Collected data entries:
____________________
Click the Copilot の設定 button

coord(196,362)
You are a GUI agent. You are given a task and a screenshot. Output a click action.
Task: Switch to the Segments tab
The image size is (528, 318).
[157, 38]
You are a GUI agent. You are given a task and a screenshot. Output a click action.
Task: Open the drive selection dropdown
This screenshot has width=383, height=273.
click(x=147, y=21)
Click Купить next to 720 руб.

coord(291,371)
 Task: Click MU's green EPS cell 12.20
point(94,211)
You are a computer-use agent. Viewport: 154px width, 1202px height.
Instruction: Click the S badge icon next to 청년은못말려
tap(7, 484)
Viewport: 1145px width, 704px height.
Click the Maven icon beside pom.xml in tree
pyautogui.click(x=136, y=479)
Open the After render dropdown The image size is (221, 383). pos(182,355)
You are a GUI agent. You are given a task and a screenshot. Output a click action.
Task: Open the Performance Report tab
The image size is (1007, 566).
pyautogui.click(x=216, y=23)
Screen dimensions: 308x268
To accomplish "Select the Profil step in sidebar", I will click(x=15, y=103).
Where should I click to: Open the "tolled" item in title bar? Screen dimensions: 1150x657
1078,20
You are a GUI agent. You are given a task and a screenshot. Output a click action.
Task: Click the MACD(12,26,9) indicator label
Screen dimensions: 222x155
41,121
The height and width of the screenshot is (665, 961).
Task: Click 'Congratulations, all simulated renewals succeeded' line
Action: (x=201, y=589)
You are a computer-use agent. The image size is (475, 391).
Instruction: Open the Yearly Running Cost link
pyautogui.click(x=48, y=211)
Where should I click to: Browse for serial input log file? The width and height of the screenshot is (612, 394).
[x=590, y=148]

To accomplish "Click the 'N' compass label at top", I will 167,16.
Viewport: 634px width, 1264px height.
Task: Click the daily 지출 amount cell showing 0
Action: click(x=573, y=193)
____________________
_Problem details_
Each line from the one containing "Where should I click to: Browse" to the final line of the entries above must be returned exactly, and no other line may appear.

_Answer_
Where should I click to: Browse for serial input log file? The width and height of the screenshot is (612, 394).
[x=590, y=148]

To accomplish "Click the 'N' compass label at top", I will 167,16.
Viewport: 634px width, 1264px height.
Task: Click the daily 지출 amount cell showing 0
Action: click(x=573, y=193)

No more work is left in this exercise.